Jenny Chen shares her learnings and thoughts from the Concurrent session ‘Neural Networks in Reserving: how and why are they worth considering?’ at the 2021 All-Actuaries Virtual Summit.

An accurate estimation of your insurance liability reserves could mean more efficient use of capital, more stable P&Ls, and a more robust financial outlook. One approach to achieve this is to use neural networks in reserving! In this article, I summarise the benefits, risks, variations and practical considerations of neural networks in reserving. In this article, I summarise the benefits, risks, variations and practical considerations of neural networks in reserving. Special thank you to Muhammed T. Al-Mudafer, Benjamin Avanzi, Greg Taylor, and Bernard Wong who did the study and produced the paper entitled “Stochastic loss reserving with mixture density neural networks”, where the contents, figures and results quoted here are extracted from.

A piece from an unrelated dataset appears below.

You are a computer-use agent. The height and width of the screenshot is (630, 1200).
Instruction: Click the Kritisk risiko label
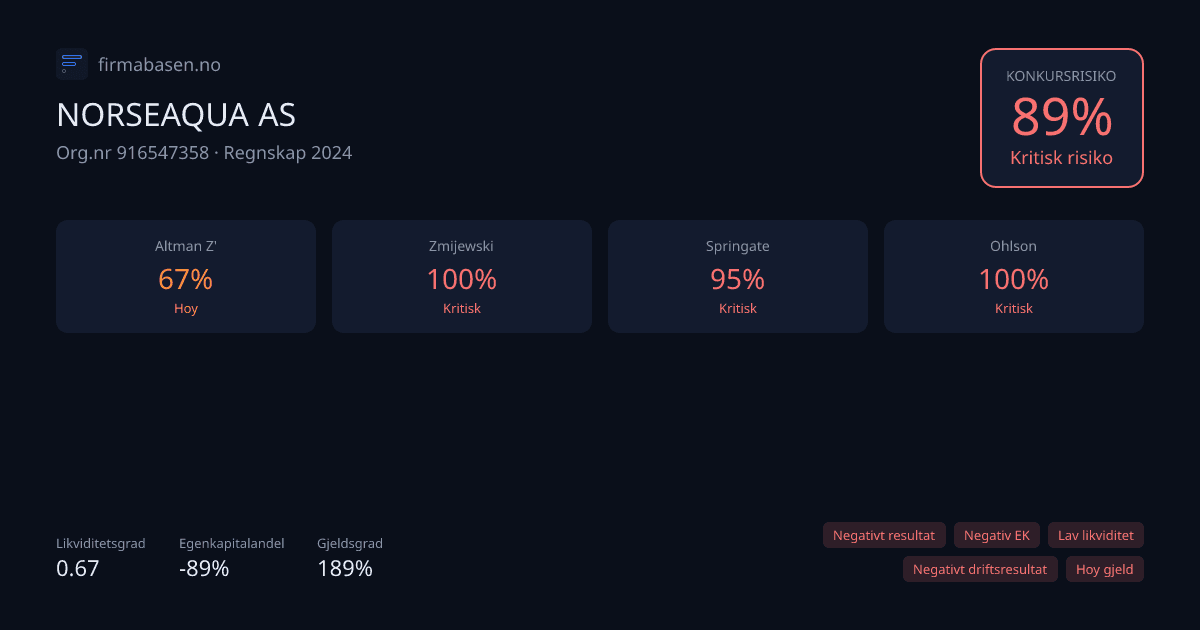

 What is a neural network?

Neural networks are a series of algorithms that recognise relationships between large sets of data by mimicking the operations of a human brain. The output of a neural network is a function of the input variables; they are connected by variable weightings and hidden layers. The output is determined by optimising the weight parameters.

What are the benefits of using neural networks in reserving?

  • They can capture complex trends in the data;

  • They have consistently outperformed the Chain Ladder on accuracy via back-testing;

  • They are open to different types of data input, whether large, granular, or aggregate;

  • They are efficient, being able to learn from multiple triangles simultaneously.

What are the risks and challenges? How to exploit and overcome?

Risk

Potential Solution

Neural networks focus on the central estimate, rather than the whole distribution of outcomes, which is critical for risk management. This can be solved by implementing a neural network that predicts the distribution, which is the Mixture Density Networks (MDNs). This method assumes that losses follow a Mixed Gaussian Distribution and can approximate various distributions with flexibility. A neural network is then set up to output the parameters of the distribution.
The process is a black box, so the results are hard to explain to stakeholders due to the low interpretability. A hybrid approach can be used to improve interpretability. Methods such as ResMDN (GLM-MDN Hybrid Model) can be used, where a GLM is the backbone of the model, whilst a neural network is used for the residuals to pick up trends that are missed by GLM. Actuaries can apply their judgement to balance interpretability and modelling power of the method.
There is a lack of predictability for how the model will perform in the future when extrapolating data. There is also risk of over-fitting.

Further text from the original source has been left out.